[Data for processing]:
───
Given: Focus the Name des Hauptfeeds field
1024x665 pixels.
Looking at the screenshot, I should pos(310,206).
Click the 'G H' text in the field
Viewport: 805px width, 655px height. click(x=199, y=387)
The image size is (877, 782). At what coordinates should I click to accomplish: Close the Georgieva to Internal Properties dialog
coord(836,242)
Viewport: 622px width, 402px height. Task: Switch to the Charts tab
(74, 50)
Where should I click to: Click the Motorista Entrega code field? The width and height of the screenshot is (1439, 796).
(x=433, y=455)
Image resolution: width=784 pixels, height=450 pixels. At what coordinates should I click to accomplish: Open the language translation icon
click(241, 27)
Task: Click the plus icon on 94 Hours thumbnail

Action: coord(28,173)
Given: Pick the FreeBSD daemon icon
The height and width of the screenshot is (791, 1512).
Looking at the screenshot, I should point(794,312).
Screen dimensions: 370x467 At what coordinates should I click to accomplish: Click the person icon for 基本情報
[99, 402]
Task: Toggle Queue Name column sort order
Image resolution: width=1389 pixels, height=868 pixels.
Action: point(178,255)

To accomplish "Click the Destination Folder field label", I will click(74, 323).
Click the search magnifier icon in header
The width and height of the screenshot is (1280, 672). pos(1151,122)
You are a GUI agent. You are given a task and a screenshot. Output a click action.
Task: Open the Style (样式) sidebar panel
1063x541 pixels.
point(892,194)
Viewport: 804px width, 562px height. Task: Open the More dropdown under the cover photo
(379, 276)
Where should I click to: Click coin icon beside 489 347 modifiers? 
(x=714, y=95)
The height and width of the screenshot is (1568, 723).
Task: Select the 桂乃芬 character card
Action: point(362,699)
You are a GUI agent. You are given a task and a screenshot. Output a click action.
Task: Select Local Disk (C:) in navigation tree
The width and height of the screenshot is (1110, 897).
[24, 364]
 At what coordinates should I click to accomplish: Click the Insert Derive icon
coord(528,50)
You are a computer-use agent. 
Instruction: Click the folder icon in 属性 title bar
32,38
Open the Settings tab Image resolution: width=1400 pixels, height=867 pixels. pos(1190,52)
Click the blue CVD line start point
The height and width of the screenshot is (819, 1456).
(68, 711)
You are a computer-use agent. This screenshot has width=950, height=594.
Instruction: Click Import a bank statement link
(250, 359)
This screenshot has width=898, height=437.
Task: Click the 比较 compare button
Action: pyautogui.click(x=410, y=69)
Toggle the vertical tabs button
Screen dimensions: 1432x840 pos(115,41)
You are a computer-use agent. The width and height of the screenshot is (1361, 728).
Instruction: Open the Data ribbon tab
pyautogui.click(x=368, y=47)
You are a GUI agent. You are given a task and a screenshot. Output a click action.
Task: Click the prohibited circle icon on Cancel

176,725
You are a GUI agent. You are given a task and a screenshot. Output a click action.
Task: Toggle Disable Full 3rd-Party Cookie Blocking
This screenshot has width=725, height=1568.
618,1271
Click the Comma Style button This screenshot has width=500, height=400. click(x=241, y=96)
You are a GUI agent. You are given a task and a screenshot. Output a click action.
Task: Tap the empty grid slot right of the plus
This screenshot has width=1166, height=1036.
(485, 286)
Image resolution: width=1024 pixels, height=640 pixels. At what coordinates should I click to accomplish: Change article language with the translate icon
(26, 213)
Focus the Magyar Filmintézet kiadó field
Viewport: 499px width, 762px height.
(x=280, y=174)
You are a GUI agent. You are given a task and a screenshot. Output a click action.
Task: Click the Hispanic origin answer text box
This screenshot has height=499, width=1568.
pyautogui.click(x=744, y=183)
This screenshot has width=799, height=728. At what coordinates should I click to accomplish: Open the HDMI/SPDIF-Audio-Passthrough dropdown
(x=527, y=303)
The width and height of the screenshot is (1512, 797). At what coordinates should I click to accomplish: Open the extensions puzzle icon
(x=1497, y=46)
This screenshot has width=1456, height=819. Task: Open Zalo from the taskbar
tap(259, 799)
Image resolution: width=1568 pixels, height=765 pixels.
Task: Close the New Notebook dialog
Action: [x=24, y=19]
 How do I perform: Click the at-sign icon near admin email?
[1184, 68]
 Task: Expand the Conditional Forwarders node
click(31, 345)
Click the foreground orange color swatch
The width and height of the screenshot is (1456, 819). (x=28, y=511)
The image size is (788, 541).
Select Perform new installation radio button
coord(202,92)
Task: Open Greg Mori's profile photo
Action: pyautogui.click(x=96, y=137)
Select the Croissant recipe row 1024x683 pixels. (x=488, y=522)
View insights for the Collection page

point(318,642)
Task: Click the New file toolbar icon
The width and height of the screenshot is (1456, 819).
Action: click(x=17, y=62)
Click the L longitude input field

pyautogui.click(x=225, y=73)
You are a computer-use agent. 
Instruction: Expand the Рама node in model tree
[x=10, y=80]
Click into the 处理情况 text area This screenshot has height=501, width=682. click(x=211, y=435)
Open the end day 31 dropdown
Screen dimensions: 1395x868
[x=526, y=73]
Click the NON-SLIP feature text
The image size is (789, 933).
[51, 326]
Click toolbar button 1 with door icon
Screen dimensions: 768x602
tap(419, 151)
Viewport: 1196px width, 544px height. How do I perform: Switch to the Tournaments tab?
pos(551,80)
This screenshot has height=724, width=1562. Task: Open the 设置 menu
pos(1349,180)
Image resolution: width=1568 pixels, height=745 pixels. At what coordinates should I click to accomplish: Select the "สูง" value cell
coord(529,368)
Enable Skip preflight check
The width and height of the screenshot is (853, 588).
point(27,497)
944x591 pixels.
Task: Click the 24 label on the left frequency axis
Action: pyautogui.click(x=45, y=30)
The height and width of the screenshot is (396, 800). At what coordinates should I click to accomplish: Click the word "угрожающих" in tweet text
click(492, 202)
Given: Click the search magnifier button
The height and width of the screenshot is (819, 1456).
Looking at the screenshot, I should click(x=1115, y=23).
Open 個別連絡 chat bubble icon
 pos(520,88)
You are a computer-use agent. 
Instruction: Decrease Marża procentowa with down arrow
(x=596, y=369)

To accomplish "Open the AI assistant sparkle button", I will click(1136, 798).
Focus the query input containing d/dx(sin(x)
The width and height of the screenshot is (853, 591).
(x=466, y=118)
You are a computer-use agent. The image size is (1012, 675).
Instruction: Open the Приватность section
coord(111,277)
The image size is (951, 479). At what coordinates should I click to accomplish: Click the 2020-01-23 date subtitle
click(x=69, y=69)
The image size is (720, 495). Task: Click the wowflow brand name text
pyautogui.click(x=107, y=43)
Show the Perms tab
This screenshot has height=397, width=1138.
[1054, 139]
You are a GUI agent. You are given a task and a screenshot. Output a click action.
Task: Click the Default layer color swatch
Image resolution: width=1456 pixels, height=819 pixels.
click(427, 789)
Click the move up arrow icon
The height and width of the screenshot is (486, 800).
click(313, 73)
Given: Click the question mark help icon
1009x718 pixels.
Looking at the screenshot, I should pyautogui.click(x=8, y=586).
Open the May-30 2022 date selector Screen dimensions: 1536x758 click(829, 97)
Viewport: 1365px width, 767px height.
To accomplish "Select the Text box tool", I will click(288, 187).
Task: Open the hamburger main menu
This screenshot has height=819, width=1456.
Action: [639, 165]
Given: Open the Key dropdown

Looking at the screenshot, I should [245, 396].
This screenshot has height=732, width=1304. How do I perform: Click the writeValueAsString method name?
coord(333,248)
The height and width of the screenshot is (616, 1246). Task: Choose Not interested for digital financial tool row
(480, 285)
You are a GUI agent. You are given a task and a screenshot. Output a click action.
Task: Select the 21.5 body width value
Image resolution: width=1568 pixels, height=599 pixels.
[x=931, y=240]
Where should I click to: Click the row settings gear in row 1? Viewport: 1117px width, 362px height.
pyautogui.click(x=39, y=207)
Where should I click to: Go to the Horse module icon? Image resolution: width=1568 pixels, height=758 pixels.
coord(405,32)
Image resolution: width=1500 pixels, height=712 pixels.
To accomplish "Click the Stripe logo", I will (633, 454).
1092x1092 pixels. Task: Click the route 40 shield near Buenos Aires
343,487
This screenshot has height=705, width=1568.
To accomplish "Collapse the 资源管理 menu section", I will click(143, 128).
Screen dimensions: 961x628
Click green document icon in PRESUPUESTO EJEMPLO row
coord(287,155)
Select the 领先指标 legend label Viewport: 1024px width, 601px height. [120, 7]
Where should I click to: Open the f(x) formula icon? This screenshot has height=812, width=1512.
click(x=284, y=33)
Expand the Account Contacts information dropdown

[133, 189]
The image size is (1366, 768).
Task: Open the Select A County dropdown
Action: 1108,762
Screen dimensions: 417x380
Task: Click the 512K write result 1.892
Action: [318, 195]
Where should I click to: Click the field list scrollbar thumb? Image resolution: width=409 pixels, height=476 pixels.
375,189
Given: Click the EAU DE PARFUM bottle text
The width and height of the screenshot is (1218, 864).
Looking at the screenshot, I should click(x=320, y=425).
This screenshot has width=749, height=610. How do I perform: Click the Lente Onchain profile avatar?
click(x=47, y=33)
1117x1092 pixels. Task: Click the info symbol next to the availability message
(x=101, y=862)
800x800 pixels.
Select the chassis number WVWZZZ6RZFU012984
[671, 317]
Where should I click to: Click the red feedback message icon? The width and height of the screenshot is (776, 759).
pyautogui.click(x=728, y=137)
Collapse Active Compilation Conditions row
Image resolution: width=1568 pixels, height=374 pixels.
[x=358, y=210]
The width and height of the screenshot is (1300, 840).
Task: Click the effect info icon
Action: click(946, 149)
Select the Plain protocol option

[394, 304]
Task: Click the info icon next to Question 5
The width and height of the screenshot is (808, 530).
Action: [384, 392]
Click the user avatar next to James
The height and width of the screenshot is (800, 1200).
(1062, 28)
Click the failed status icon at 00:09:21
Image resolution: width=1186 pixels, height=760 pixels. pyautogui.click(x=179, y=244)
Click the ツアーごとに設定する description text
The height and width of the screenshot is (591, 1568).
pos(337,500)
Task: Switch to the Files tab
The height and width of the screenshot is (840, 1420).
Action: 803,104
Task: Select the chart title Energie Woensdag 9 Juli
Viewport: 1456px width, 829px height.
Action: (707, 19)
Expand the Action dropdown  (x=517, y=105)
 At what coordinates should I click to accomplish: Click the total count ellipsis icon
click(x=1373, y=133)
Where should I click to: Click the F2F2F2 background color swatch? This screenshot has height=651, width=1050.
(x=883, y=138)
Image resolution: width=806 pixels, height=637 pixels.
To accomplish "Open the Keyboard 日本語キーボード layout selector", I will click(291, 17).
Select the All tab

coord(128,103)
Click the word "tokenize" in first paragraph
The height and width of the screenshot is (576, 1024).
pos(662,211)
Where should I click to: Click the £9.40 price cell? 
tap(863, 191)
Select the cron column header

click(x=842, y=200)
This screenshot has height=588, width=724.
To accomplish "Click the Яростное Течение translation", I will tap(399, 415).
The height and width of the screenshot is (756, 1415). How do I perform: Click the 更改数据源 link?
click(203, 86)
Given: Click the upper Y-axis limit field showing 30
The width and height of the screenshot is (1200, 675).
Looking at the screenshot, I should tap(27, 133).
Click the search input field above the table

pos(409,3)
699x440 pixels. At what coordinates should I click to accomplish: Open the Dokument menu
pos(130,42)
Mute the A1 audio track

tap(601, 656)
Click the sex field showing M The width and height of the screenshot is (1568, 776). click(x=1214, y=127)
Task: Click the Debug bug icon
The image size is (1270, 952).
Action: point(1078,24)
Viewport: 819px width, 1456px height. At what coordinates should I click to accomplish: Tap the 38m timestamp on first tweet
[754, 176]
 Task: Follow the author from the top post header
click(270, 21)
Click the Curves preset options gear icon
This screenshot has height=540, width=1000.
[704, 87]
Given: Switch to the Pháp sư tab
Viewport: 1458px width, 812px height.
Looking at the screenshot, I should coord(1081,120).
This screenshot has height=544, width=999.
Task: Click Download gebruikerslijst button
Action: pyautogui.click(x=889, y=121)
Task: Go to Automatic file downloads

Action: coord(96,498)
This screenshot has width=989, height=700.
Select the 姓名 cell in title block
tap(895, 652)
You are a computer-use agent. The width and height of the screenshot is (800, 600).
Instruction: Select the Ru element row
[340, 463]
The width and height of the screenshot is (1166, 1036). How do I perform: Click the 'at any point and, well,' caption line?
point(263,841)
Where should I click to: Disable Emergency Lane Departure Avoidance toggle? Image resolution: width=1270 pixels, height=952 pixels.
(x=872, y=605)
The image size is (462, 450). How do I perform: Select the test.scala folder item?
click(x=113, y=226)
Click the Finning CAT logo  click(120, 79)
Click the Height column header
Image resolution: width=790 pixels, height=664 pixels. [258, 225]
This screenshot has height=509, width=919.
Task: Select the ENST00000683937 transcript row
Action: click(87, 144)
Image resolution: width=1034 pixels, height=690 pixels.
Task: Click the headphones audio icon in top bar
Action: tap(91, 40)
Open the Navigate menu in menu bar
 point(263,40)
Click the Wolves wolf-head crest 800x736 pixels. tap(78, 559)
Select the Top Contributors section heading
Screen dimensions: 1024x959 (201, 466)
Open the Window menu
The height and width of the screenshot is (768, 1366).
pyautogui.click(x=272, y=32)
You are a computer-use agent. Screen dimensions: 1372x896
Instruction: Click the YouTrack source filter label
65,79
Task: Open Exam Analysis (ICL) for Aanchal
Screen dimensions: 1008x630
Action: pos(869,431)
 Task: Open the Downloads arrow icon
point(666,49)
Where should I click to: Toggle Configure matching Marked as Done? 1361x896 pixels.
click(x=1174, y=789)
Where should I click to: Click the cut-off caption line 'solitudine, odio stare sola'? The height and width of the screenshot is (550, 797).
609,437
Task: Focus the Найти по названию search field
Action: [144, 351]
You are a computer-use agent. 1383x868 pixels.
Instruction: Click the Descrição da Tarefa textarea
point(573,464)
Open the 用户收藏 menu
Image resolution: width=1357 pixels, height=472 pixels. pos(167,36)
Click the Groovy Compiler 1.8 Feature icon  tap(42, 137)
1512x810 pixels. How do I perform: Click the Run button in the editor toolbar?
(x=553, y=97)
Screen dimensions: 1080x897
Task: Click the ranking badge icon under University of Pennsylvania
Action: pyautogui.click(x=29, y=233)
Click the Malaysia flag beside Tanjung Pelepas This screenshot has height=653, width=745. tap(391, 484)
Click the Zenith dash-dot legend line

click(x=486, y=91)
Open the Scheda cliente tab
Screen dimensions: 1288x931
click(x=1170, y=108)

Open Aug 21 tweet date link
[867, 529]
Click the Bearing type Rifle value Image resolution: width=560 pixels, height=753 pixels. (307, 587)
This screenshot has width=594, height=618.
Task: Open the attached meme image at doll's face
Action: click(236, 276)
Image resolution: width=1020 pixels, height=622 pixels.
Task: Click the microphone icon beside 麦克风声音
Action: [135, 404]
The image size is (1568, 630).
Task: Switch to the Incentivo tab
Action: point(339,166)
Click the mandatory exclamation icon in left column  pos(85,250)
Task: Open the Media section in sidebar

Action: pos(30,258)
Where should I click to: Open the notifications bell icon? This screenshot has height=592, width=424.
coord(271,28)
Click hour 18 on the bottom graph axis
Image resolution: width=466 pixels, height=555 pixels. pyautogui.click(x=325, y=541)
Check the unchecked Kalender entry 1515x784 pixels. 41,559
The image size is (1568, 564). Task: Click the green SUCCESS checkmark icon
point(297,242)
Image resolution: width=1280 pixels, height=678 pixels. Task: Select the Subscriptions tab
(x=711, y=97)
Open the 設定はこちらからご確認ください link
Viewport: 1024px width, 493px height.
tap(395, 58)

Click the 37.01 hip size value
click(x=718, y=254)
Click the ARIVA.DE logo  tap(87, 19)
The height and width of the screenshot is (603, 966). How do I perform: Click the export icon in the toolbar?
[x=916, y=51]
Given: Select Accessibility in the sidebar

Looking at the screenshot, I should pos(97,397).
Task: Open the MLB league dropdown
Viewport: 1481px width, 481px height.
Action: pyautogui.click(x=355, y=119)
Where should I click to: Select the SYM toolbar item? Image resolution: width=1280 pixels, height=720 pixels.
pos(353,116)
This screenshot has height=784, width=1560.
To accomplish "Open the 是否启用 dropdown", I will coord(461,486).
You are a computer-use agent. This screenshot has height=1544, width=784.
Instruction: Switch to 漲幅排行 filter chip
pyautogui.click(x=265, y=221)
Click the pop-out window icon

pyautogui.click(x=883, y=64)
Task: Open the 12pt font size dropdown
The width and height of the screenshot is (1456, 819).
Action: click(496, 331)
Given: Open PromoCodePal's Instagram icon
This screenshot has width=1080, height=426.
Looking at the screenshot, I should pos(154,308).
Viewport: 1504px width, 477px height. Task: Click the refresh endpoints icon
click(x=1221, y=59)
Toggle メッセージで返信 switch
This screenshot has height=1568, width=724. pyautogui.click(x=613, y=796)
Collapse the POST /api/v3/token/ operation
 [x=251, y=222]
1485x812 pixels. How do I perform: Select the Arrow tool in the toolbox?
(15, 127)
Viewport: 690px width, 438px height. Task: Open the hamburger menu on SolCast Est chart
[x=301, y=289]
───
[Given problem]: Copy the items again, starting at the line that has "Select the Top Contributors section heading" and stopping after the line that has "Action: pyautogui.click(x=29, y=233)". Swap "Window menu" for "View menu" and leave everything else unchanged.

[Problem solution]:
Select the Top Contributors section heading
Screen dimensions: 1024x959 (201, 466)
Open the View menu
The height and width of the screenshot is (768, 1366).
pyautogui.click(x=272, y=32)
You are a computer-use agent. Screen dimensions: 1372x896
Instruction: Click the YouTrack source filter label
65,79
Task: Open Exam Analysis (ICL) for Aanchal
Screen dimensions: 1008x630
Action: pos(869,431)
 Task: Open the Downloads arrow icon
point(666,49)
Where should I click to: Toggle Configure matching Marked as Done? 1361x896 pixels.
click(x=1174, y=789)
Where should I click to: Click the cut-off caption line 'solitudine, odio stare sola'? The height and width of the screenshot is (550, 797).
609,437
Task: Focus the Найти по названию search field
Action: [144, 351]
You are a computer-use agent. 1383x868 pixels.
Instruction: Click the Descrição da Tarefa textarea
point(573,464)
Open the 用户收藏 menu
Image resolution: width=1357 pixels, height=472 pixels. pos(167,36)
Click the Groovy Compiler 1.8 Feature icon  tap(42, 137)
1512x810 pixels. How do I perform: Click the Run button in the editor toolbar?
(x=553, y=97)
Screen dimensions: 1080x897
Task: Click the ranking badge icon under University of Pennsylvania
Action: pyautogui.click(x=29, y=233)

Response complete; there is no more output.